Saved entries
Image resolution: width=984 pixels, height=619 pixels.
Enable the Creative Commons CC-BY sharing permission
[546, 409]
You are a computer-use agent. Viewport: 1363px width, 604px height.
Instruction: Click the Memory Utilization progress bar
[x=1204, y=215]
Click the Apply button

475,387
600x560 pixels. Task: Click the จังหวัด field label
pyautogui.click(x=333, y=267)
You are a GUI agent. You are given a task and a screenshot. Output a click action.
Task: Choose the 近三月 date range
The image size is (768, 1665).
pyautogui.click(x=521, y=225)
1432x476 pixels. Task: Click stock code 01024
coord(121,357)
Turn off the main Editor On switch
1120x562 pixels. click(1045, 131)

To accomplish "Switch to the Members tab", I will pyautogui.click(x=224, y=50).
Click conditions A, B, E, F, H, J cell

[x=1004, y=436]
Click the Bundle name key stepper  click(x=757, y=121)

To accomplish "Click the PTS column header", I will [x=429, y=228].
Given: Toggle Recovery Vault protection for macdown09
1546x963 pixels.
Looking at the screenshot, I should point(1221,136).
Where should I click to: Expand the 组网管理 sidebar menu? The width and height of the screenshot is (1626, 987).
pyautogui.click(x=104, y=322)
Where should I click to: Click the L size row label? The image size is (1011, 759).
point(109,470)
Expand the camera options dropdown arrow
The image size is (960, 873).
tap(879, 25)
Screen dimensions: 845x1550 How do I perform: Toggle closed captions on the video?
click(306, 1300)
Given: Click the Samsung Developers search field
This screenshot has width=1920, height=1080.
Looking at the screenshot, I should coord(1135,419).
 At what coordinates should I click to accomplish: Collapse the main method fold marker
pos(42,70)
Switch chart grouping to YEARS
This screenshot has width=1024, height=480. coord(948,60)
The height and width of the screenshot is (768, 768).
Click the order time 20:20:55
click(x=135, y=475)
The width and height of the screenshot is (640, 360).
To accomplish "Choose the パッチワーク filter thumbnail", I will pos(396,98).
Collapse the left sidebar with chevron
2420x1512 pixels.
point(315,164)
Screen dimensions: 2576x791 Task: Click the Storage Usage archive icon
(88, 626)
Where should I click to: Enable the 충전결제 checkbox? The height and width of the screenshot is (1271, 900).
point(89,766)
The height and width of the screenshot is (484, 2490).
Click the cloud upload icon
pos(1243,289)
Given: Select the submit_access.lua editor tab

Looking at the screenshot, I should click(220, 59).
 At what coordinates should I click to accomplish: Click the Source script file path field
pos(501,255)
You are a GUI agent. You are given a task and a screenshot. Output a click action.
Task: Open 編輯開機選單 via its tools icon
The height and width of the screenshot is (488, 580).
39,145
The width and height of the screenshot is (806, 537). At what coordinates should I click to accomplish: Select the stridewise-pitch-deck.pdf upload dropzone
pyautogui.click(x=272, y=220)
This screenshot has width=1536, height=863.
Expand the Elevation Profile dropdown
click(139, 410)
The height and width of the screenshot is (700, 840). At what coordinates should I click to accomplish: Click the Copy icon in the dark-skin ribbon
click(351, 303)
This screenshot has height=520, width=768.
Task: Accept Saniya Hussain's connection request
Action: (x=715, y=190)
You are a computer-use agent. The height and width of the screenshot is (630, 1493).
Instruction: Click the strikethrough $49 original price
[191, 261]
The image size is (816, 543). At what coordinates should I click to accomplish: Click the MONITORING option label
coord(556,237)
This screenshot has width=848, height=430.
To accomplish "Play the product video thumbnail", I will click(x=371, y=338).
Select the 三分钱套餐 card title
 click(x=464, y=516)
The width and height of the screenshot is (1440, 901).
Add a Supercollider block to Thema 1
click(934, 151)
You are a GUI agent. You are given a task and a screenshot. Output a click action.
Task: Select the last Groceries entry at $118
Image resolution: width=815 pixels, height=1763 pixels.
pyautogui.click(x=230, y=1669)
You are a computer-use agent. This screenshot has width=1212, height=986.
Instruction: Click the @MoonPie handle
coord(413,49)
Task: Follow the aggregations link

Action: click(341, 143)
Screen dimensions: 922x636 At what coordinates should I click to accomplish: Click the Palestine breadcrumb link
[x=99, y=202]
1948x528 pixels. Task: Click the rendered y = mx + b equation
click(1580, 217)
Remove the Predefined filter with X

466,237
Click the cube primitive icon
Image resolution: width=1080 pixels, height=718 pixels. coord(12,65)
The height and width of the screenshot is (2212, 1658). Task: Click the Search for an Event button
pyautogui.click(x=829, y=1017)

> **YOUR TASK**
Of the entries above, repeat exactly the lines from the line with "Where should I click to: Expand" through the line with "The height and width of the screenshot is (768, 768).", both of them included.

> **TASK RESULT**
Where should I click to: Expand the 组网管理 sidebar menu? The width and height of the screenshot is (1626, 987).
pyautogui.click(x=104, y=322)
Where should I click to: Click the L size row label? The image size is (1011, 759).
point(109,470)
Expand the camera options dropdown arrow
The image size is (960, 873).
tap(879, 25)
Screen dimensions: 845x1550 How do I perform: Toggle closed captions on the video?
click(306, 1300)
Given: Click the Samsung Developers search field
This screenshot has width=1920, height=1080.
Looking at the screenshot, I should coord(1135,419).
 At what coordinates should I click to accomplish: Collapse the main method fold marker
pos(42,70)
Switch chart grouping to YEARS
This screenshot has width=1024, height=480. coord(948,60)
The height and width of the screenshot is (768, 768).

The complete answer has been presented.